Ganging together multiple fans can also increase efficiency. For instance, Soler & Palau North America, OEM Products Division of Montville, N.J., offers backward curved motorized impellers that can be grouped for greater efficiency. A backward curved impeller is a centrifugal air-moving wheel with blades inclined in the direction opposite to the direction of rotation. The backward curved motorized impellers employ an external rotor motor. The fan blade assembly is press fit onto the external rotor which spins on the outside of the stator. The fins are curved against the direction of flow, which pushes the air, says Carl Giordano, Senior Vice President & General Manager.


Air lab
An air flow testing lab operated by Soler-Palau.
While the impellers only produce, at maximum, about 2 in. of static pressure, they can grouped together to increase total airflow. In a typical configuration, the fans are installed in a tray and situated along the same plane, and they pull the air in the same direction and exhaust it in the same direction. “So,” says Giordano. “If you want to filter or cool air, the fans would be placed behind the filter or behind the heat exchanger and the impellers will pull air through that medium and then into the impeller throat and exhaust it in the back of the unit.”

The impeller does not require a housing to work, which gives the designer an “elegant solution” to a number of different applications. The impellers feature permanently sealed ball bearings and can operate in any orientation. “They can be mounted upside down, sideways on a vertical plane or on a horizontal plane,” says Giordano.


Sound lab
Soler-Palau’s sound testing lab.
The permanent-split-capacitor motors come in about a dozen sizes ranging from 5 in. to about 14 in., 115 V and 230 V, and are single phase, speed controllable. “That has the benefit of allowing the designers to change the RPM, which directly changes the air flow and static pressure to meet the requirements of each particular application,” he says.

* MATERIAL PROVIDED *
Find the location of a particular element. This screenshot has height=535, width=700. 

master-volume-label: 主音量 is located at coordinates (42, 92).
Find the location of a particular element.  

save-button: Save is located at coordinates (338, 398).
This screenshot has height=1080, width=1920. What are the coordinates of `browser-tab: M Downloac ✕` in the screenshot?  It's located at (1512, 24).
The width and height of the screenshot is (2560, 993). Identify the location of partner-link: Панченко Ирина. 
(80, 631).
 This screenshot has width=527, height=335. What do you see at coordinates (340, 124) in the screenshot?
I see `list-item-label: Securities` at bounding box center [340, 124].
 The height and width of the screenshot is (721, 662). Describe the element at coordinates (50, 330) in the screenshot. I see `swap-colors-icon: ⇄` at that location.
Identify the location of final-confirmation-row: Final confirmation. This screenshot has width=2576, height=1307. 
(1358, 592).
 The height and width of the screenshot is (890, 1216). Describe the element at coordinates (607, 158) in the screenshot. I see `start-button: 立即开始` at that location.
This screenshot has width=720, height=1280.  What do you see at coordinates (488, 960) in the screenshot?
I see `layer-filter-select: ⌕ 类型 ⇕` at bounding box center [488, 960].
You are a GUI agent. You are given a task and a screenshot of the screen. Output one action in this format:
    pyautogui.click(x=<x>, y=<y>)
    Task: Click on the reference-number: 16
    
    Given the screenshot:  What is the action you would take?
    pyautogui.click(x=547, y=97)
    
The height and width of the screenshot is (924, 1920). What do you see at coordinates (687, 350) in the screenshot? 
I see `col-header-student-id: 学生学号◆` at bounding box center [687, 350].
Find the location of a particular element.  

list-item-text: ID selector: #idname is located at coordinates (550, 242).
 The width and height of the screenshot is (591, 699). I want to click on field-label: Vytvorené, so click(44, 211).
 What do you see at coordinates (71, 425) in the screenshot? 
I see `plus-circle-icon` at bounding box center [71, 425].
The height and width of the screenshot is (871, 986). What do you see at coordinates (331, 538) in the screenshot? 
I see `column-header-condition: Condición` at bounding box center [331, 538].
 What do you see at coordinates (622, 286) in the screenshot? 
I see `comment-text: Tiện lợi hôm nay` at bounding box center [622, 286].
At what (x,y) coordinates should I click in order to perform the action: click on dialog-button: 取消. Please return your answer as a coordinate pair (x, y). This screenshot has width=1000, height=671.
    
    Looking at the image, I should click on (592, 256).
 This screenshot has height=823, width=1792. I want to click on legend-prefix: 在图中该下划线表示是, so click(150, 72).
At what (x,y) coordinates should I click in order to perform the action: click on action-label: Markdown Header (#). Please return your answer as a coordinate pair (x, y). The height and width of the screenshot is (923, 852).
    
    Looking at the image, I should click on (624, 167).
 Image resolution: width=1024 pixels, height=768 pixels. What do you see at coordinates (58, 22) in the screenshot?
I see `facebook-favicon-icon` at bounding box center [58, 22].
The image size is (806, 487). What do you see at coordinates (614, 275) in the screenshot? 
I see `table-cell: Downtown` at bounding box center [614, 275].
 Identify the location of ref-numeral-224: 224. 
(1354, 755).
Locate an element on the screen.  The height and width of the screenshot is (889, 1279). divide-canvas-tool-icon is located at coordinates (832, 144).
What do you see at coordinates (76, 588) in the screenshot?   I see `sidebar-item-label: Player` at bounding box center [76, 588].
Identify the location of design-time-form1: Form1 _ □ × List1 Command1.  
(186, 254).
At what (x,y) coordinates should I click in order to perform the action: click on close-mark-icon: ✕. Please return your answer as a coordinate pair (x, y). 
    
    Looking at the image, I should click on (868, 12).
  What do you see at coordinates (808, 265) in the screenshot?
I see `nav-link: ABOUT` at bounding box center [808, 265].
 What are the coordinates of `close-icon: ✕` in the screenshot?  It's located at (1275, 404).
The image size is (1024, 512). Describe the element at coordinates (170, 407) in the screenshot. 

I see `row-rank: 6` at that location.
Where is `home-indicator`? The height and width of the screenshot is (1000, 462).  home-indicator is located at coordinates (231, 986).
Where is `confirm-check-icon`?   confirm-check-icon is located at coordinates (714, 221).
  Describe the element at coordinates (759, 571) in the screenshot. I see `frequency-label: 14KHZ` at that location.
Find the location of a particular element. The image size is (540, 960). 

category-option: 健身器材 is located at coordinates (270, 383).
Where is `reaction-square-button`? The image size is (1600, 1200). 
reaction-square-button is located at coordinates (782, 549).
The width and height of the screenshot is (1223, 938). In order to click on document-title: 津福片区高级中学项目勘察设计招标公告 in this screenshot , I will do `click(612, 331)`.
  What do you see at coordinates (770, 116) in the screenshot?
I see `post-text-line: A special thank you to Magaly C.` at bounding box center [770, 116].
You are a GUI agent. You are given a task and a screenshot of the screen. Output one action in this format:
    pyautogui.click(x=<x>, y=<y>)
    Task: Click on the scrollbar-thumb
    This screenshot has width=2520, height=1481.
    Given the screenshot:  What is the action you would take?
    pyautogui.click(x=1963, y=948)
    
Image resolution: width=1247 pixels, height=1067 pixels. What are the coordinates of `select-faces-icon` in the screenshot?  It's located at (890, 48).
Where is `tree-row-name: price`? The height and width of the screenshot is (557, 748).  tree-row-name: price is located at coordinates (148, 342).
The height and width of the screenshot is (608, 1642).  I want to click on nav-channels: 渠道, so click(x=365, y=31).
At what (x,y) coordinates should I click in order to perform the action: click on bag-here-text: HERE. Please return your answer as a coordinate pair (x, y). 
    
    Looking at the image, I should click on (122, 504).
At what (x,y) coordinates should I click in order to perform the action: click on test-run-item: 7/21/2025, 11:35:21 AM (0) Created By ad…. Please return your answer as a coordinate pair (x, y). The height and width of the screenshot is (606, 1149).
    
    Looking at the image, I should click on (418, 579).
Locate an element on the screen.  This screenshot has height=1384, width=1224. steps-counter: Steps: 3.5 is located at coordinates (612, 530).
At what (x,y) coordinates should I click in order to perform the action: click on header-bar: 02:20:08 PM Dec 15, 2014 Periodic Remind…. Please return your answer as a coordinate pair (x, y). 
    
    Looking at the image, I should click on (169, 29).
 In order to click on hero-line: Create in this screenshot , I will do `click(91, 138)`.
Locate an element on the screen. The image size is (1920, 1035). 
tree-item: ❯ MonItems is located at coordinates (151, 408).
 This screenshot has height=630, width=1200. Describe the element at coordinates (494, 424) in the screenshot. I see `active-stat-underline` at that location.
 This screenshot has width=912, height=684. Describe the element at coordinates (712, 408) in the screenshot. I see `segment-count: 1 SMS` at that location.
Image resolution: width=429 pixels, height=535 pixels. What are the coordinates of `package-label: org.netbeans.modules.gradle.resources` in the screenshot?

* TASKS FOR THIS EXERCISE *
A) Using the impeller article, answer each question:
(i) At most, how much static pressure do the impellers produce?
(ii) What kind of bearings do the impellers have?
(iii) What range of sizes do the permanent-split-capacitor motors come in?
B) Set down the part of the impeller article starting with "Ganging together multiple" and going on through "operated by Soler-Palau.".

* RESPONSES PER TASK *
A)
(i) About 2 in.
(ii) Permanently sealed ball bearings
(iii) From 5 in. to about 14 in.

B)
Ganging together multiple fans can also increase efficiency. For instance, Soler & Palau North America, OEM Products Division of Montville, N.J., offers backward curved motorized impellers that can be grouped for greater efficiency. A backward curved impeller is a centrifugal air-moving wheel with blades inclined in the direction opposite to the direction of rotation. The backward curved motorized impellers employ an external rotor motor. The fan blade assembly is press fit onto the external rotor which spins on the outside of the stator. The fins are curved against the direction of flow, which pushes the air, says Carl Giordano, Senior Vice President & General Manager.


Air lab
An air flow testing lab operated by Soler-Palau.